Why is this a bad solution, when it seems to work? Recall from earlier workflows that is has always been easy to see from the log messages and execution folder which Scala call created each component to the workflow. For example, val data = INPUT("data.sv") creates a component named data, based on the variable name. In our iteration case, Anduril does not have enough context inside the for-loop to generate easily traceable component names. The first iteration produces a component named filtered and the second filtered_anduril.tools.CSVFilter_1. It is difficult to guess which one correspondes to sample1 or sample2.

Proper naming using NamedMap / NamedSeq

Anduril runtime library (org.anduril.runtime) provides two data structures, NamedMap and NamedSeq, that behave like standard Scala Map and Seq, but provide legible names to components that are inserted into them. NamedMap is a mapping from strings to components, and should be used when string identifiers for data files are available. NamedSeq is a simpler version that uses integer indexes. The solution using NamedMap is:

#!/usr/bin/env anduril

import anduril.builtin._
import anduril.tools._
import org.anduril.runtime._

object IterationNamedMap {
    val samples = Map("sample1" -> "data1.csv", "sample2" -> "data2.csv")
    val inputMap = NamedMap[INPUT]("input")
    val filteredMap = NamedMap[CSVFilter]("filtered")

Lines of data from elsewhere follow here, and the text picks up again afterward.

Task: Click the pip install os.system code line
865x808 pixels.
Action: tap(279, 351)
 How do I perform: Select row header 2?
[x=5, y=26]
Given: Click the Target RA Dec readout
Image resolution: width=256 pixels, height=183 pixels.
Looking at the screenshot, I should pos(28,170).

    for ((sampleID, filename) <- samples) {
        inputMap(sampleID) = INPUT(path = filename)
        filteredMap(sampleID) = CSVFilter(inputMap(sampleID), regexp = "QualityOK=1")
    }

    val joined = CSVListJoin(in = filteredMap)
}

Before the for-loop, two NamedMap objects are initialized, and they are given descriptive name prefixes ("input" and "filtered") based on the items inserted into them. Inside the for-loop, all component assignments are done using NamedMaps. Generated named are composed of the prefix given in NamedMap constructor, and the key given in the for-loop. The INPUT components are named input_sample1 and input_sample2, and CSVFilter components are filtered_sample1 and filtered_sample2.

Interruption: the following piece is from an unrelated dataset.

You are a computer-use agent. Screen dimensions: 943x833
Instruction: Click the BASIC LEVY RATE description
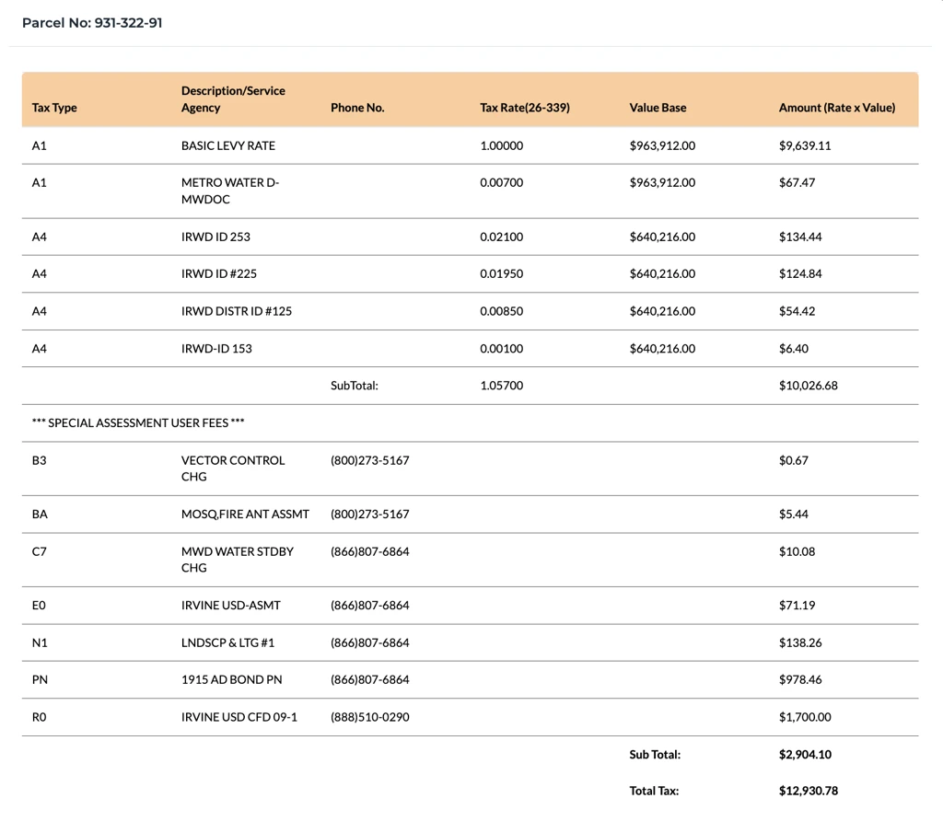[x=227, y=145]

Proper naming can be verified from execution logs, which include:

[INFO filtered_sample1] Executing filtered_sample1 (anduril.tools.CSVFilter) (SOURCE iteration-namedmap.scala:12) (COMPONENT-STARTED) (2016-04-28 16:14:35)
[INFO filtered_sample2] Executing filtered_sample2 (anduril.tools.CSVFilter) (SOURCE iteration-namedmap.scala:12) (COMPONENT-STARTED) (2016-04-28 16:14:35)

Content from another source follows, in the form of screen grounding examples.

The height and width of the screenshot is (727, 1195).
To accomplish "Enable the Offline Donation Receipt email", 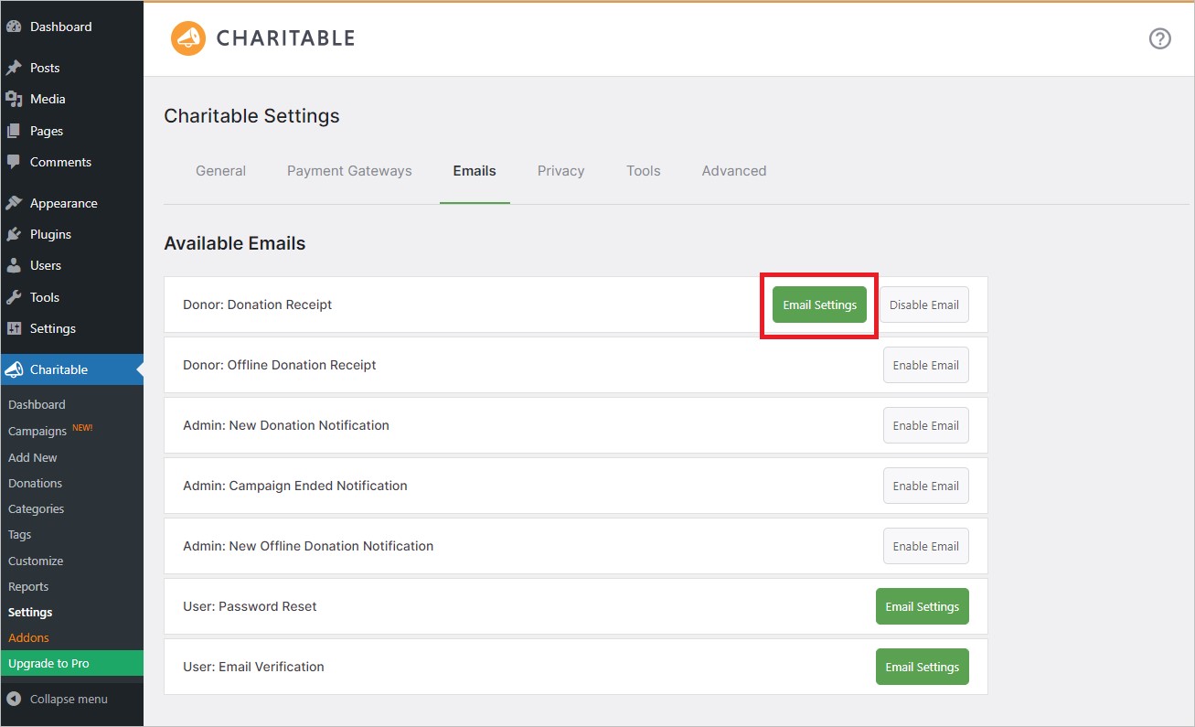I will point(925,365).
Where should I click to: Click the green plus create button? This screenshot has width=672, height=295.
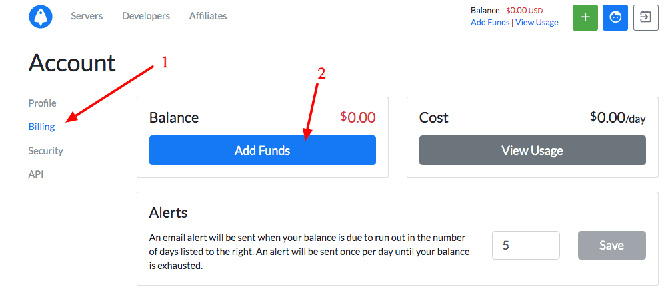[585, 17]
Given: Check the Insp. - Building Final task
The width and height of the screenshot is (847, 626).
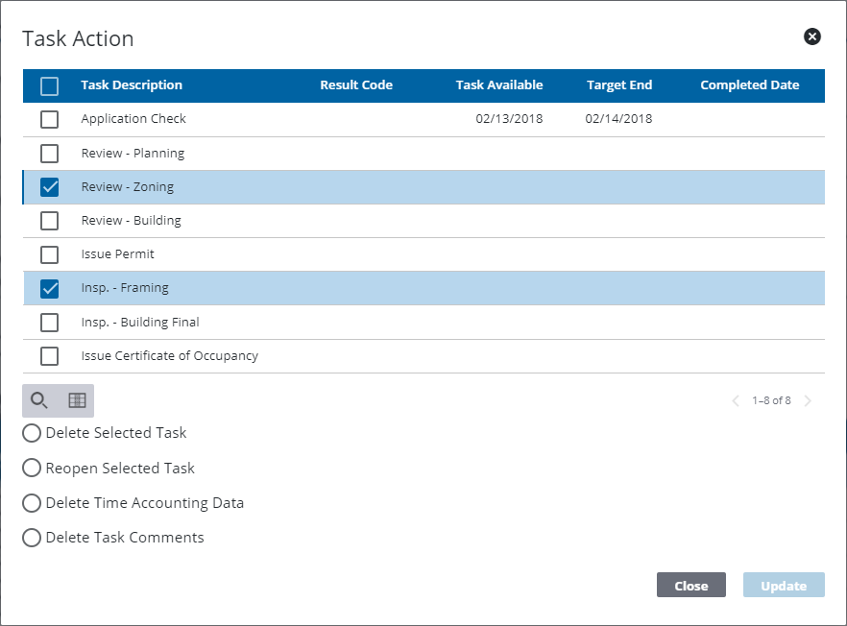Looking at the screenshot, I should click(49, 322).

Syntactic sugar using withName

The solution using NamedMap exported all components from the for-loop to the surrounding code block (inputMap, filteredMap). In some cases, we may execute several internal steps inside the for-loop, but only wish to export a subset of them. For this case, Anduril provides a withName function that executes a code block in an environment that provides a name prefix for all components created in the block. Example:

#!/usr/bin/env anduril

import anduril.builtin._
import anduril.tools._
import org.anduril.runtime._
import scala.collection.mutable.Map

object IterationWithName {
    val samples = Map("sample1" -> "data1.csv", "sample2" -> "data2.csv")
    val filteredMap = Map[String, CSV]()

    for ((sampleID, filename) <- samples) {
        withName(sampleID) {
            val input = INPUT(path = filename)
            val filtered = CSVFilter(input, regexp = "QualityOK=1")
            filteredMap(sampleID) = filtered
        }
    }

    val joined = CSVListJoin(in = filteredMap)
}

withName is a function that takes a name prefix as an argument (here, sampleID) and inserts this prefix to all names created inside the given code block. The names follow the pattern PREFIX-INSTANCENAME. In our case, the names generated are sample1-input, sample2-input, sample1-filtered and sample2-filtered. CSVFilter instances are exported from the for-loop, and INPUT instances are hidden.

Note that here we can use a regular Scala Map instead of NamedMap to collect CSVFilter instances, because the instances are properly named using val filtered. It would be safe to use NamedMap here; it detects that components are already properly named and does not insert its own prefix. When in doubt, use NamedMap / NamedSeq.

Storing metadata in CSV files

If you more have than half a dozen data files, you probably want to store your metadata outside the Scala source file. A good option is CSV files, as Anduril provides convenient means of iterating over them. Of course, you can use any Scala iteration facilities you prefer. Let’s store metadata in metadata.csv which is located in the same folder as the Scala source file:

Sample  Filename
sample1 data1.csv
sample2 data2.csv

We can now iterate over the CSV file using iterCSV from org.anduril.runtime:

#!/usr/bin/env anduril

import anduril.builtin._
import anduril.tools._
import org.anduril.runtime._
import scala.collection.mutable.Map

object IterationCSV {
    val filteredMap = Map[String, CSV]()

    for (row <- iterCSV("metadata.csv")) {
        val sampleID = row("SampleID")
        val filename = row("Filename")
        withName(sampleID) {
            val input = INPUT(path = filename)
            val filtered = CSVFilter(input, regexp = "QualityOK=1")
            filteredMap(sampleID) = filtered
        }
    }

    val joined = CSVListJoin(in = filteredMap)
}